>> begin
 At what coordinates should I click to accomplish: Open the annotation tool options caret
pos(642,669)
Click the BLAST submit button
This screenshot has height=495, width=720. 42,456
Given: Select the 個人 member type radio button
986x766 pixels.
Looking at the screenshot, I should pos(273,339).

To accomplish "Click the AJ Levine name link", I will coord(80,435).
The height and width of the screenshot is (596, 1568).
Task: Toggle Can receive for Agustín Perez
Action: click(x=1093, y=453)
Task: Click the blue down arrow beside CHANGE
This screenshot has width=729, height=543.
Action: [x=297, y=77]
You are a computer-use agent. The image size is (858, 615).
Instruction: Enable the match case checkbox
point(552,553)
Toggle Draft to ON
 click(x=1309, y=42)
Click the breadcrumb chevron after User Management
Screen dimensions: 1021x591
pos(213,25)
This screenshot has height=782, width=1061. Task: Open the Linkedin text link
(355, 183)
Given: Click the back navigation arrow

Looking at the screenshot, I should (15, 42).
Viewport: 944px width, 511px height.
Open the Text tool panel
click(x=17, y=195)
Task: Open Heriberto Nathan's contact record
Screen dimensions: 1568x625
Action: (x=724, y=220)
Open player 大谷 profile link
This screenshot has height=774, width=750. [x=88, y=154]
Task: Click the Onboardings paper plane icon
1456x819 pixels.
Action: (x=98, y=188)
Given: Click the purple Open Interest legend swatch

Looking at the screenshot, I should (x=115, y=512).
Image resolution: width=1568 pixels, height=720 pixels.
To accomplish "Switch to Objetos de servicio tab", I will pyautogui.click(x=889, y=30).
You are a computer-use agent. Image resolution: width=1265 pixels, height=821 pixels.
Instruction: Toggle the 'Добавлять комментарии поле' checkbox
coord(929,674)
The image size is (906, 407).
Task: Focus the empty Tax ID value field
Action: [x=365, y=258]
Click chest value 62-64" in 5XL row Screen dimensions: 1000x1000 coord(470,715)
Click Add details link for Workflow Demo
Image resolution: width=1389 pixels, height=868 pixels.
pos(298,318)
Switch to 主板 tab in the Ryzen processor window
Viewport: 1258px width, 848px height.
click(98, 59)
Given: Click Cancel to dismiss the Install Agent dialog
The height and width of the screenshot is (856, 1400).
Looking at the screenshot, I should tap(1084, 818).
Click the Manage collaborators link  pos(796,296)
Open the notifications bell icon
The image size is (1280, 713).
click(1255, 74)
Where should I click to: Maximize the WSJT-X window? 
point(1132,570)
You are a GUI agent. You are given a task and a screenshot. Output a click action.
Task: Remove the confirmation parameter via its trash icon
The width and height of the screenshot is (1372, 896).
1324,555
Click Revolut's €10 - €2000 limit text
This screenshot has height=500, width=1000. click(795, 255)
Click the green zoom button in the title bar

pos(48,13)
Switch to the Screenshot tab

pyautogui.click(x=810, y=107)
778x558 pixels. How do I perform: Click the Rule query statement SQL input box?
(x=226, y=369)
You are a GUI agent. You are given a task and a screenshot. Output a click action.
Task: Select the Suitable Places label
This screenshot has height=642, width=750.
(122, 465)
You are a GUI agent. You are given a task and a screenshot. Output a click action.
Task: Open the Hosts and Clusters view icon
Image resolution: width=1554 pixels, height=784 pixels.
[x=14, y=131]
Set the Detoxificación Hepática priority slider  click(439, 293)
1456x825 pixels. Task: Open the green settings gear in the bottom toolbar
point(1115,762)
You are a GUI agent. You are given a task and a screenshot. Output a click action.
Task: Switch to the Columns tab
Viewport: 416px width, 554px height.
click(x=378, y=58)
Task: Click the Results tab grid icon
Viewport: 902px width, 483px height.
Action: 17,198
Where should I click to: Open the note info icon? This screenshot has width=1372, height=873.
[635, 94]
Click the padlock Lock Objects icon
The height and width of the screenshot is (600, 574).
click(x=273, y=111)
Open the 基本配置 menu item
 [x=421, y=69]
>> end
*Written instruction*.
Express the data above as a Markdown table with the columns Row and Line, numbering each line and omitting blank lines.

*Exercise result*.
| Row | Line |
|---|---|
| 1 |  At what coordinates should I click to accomplish: Open the annotation tool options caret |
| 2 | pos(642,669) |
| 3 | Click the BLAST submit button |
| 4 | This screenshot has height=495, width=720. 42,456 |
| 5 | Given: Select the 個人 member type radio button |
| 6 | 986x766 pixels. |
| 7 | Looking at the screenshot, I should pos(273,339). |
| 8 | To accomplish "Click the AJ Levine name link", I will coord(80,435). |
| 9 | The height and width of the screenshot is (596, 1568). |
| 10 | Task: Toggle Can receive for Agustín Perez |
| 11 | Action: click(x=1093, y=453) |
| 12 | Task: Click the blue down arrow beside CHANGE |
| 13 | This screenshot has width=729, height=543. |
| 14 | Action: [x=297, y=77] |
| 15 | You are a computer-use agent. The image size is (858, 615). |
| 16 | Instruction: Enable the match case checkbox |
| 17 | point(552,553) |
| 18 | Toggle Draft to ON |
| 19 |  click(x=1309, y=42) |
| 20 | Click the breadcrumb chevron after User Management |
| 21 | Screen dimensions: 1021x591 |
| 22 | pos(213,25) |
| 23 | This screenshot has height=782, width=1061. Task: Open the Linkedin text link |
| 24 | (355, 183) |
| 25 | Given: Click the back navigation arrow |
| 26 | Looking at the screenshot, I should (15, 42). |
| 27 | Viewport: 944px width, 511px height. |
| 28 | Open the Text tool panel |
| 29 | click(x=17, y=195) |
| 30 | Task: Open Heriberto Nathan's contact record |
| 31 | Screen dimensions: 1568x625 |
| 32 | Action: (x=724, y=220) |
| 33 | Open player 大谷 profile link |
| 34 | This screenshot has height=774, width=750. [x=88, y=154] |
| 35 | Task: Click the Onboardings paper plane icon |
| 36 | 1456x819 pixels. |
| 37 | Action: (x=98, y=188) |
| 38 | Given: Click the purple Open Interest legend swatch |
| 39 | Looking at the screenshot, I should (x=115, y=512). |
| 40 | Image resolution: width=1568 pixels, height=720 pixels. |
| 41 | To accomplish "Switch to Objetos de servicio tab", I will pyautogui.click(x=889, y=30). |
| 42 | You are a computer-use agent. Image resolution: width=1265 pixels, height=821 pixels. |
| 43 | Instruction: Toggle the 'Добавлять комментарии поле' checkbox |
| 44 | coord(929,674) |
| 45 | The image size is (906, 407). |
| 46 | Task: Focus the empty Tax ID value field |
| 47 | Action: [x=365, y=258] |
| 48 | Click chest value 62-64" in 5XL row Screen dimensions: 1000x1000 coord(470,715) |
| 49 | Click Add details link for Workflow Demo |
| 50 | Image resolution: width=1389 pixels, height=868 pixels. |
| 51 | pos(298,318) |
| 52 | Switch to 主板 tab in the Ryzen processor window |
| 53 | Viewport: 1258px width, 848px height. |
| 54 | click(98, 59) |
| 55 | Given: Click Cancel to dismiss the Install Agent dialog |
| 56 | The height and width of the screenshot is (856, 1400). |
| 57 | Looking at the screenshot, I should tap(1084, 818). |
| 58 | Click the Manage collaborators link  pos(796,296) |
| 59 | Open the notifications bell icon |
| 60 | The image size is (1280, 713). |
| 61 | click(1255, 74) |
| 62 | Where should I click to: Maximize the WSJT-X window?  |
| 63 | point(1132,570) |
| 64 | You are a GUI agent. You are given a task and a screenshot. Output a click action. |
| 65 | Task: Remove the confirmation parameter via its trash icon |
| 66 | The width and height of the screenshot is (1372, 896). |
| 67 | 1324,555 |
| 68 | Click Revolut's €10 - €2000 limit text |
| 69 | This screenshot has height=500, width=1000. click(795, 255) |
| 70 | Click the green zoom button in the title bar |
| 71 | pos(48,13) |
| 72 | Switch to the Screenshot tab |
| 73 | pyautogui.click(x=810, y=107) |
| 74 | 778x558 pixels. How do I perform: Click the Rule query statement SQL input box? |
| 75 | (x=226, y=369) |
| 76 | You are a GUI agent. You are given a task and a screenshot. Output a click action. |
| 77 | Task: Select the Suitable Places label |
| 78 | This screenshot has height=642, width=750. |
| 79 | (122, 465) |
| 80 | You are a GUI agent. You are given a task and a screenshot. Output a click action. |
| 81 | Task: Open the Hosts and Clusters view icon |
| 82 | Image resolution: width=1554 pixels, height=784 pixels. |
| 83 | [x=14, y=131] |
| 84 | Set the Detoxificación Hepática priority slider  click(439, 293) |
| 85 | 1456x825 pixels. Task: Open the green settings gear in the bottom toolbar |
| 86 | point(1115,762) |
| 87 | You are a GUI agent. You are given a task and a screenshot. Output a click action. |
| 88 | Task: Switch to the Columns tab |
| 89 | Viewport: 416px width, 554px height. |
| 90 | click(x=378, y=58) |
| 91 | Task: Click the Results tab grid icon |
| 92 | Viewport: 902px width, 483px height. |
| 93 | Action: 17,198 |
| 94 | Where should I click to: Open the note info icon? This screenshot has width=1372, height=873. |
| 95 | [635, 94] |
| 96 | Click the padlock Lock Objects icon |
| 97 | The height and width of the screenshot is (600, 574). |
| 98 | click(x=273, y=111) |
| 99 | Open the 基本配置 menu item |
| 100 |  [x=421, y=69] |